Ma, detto questo, sono d’accordo sul fatto che il processo che mettiamo in moto sia un processo di transizione nel quale per un lungo periodo vige ancora il capitalismo – questo bisogna dircelo – e si rimane dentro i meccanismi di mercato, pur avendo riaperto la via alla prospettiva al socialismo, che oggi viene totalmente negata dalla dittatura finanziaria europea. Perché la cosa vera che ha fatto l’Europa, questa dittatura europea, è negare l’esigenza stessa, anche sul piano culturale, dell’alternativa. La terza questione, dunque, su cui dobbiamo lavorare molto, anche nei processi di ricostruzione della sinistra, è l’idea di transizione. Uno dei guai della sinistra radicale nel nostro Paese è che da un lato c’è la rivendicazione immediata e dall’altra il socialismo. In mezzo non c’è niente, non c’è percorso e questo indebolisce anche la rivendicazione immediata, perché quando in una fabbrica si chiedono 100 euro di aumento, e dall’altra parte in questa situazione di crisi il padrone risponde: ma perché lo chiedi? E tu magari replichi: “perché voglio il socialismo”, non sei più forte, sei più debole. Devi allora poter indicare la praticabilità di un percorso, devi poter mostrare che il percorso macina obiettivi, è un percorso, appunto, non un salto altissimo dalla tua condizione immediata al sistema futuro. Queste questioni sono centrali e si fa bene a porle in questa sede. Naturalmente tali questioni richiedono la pratica, la costruzione del movimento, la costruzione dell’iniziativa. Noi ne stiamo discutendo con tanti compagni, con i compagni dell’Unione Sindacale di Base e della Rete 28aprile in Cgil. Abbiamo bisogno di costruire un movimento forte prima dell’avvio della grande campagna elettorale, quando arriverà qui Hollande a discutere di occupazione. I vampiri discutono di sangue… Ecco, se in quei giorni noi piazzeremo una gigantesca manifestazione italiana contro la Troika e contro l’austerità, saremo riusciti a fare una cosa importante.
Una nota di ottimismo. Quando ero bambino, mi ricordo che mia nonna mi diceva sempre: non devi passare davanti allo specchio e soprattutto non devo guardarti allo specchio perché se ti guardi allo specchio compare il diavolo. Io non so se a voi è capitato. Si diceva così e mia nonna me lo diceva: era un modo antico di combattere il narcisismo.

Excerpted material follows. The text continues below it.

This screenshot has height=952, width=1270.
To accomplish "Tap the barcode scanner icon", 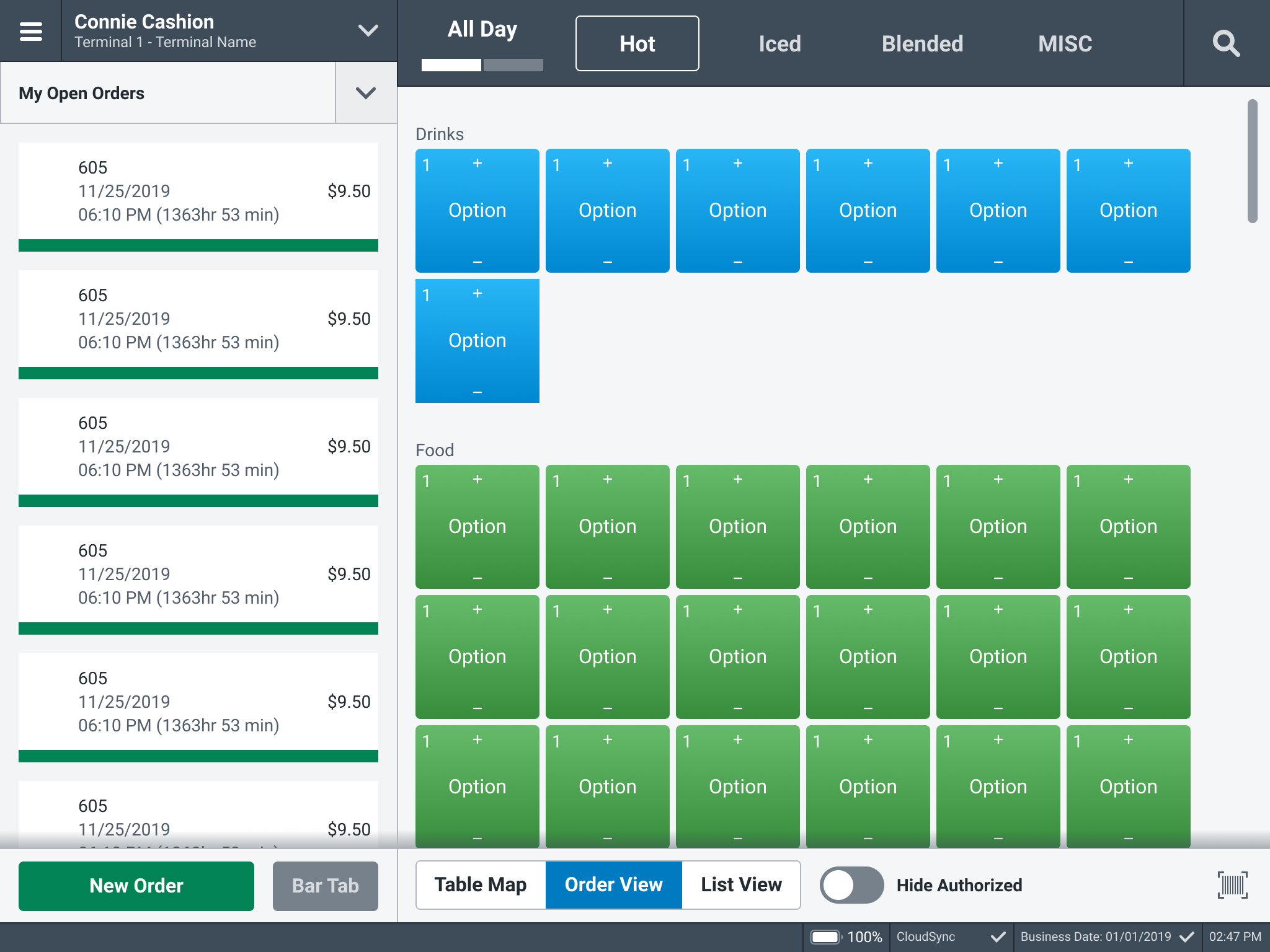I will [1232, 884].
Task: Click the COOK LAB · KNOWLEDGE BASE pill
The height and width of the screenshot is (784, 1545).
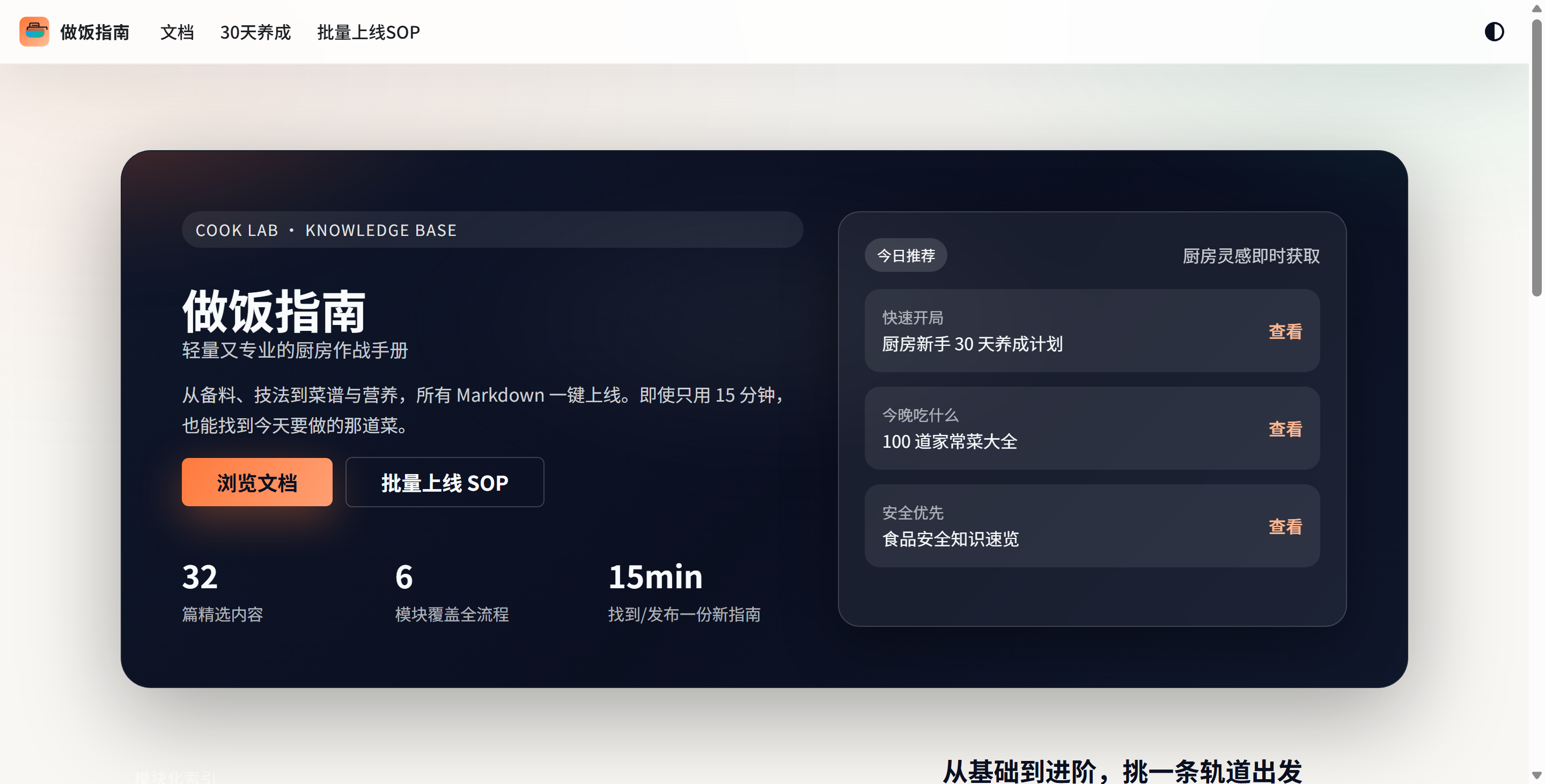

Allora io all’inizio ero terrorizzato e quindi appena vedevo uno specchio giravo lontano per la paura, poi però con il tempo questo avvertimento mi ha portato alla cosa opposta. Volevo vedere se sarebbe comparso realmente il diavolo, e quindi cominciavo ad andare a guardare lo specchio di proposito.
E poi ho visto che non compariva. Dobbiamo fare la stessa cosa con l’Europa. Abbattere questo tabù, sconfiggere questa campagna ideologica, perché quando la gente capirà che con la rottura dell’Europa non compare il diavolo, avremmo avuto un processo di liberazione senza precedenti, perché tutte le cose, tutte le rinunce dei lavoratori, tutti i massacri a cui oggi ci stanno sottoponendo, non solo in Italia ma in tutta Europa, si mostreranno per quello che sono: subalternità a un tabù. Quando scoprirà che questo diavolo non esiste, l’Europa ricomincerà a parlare con la voce di una volta.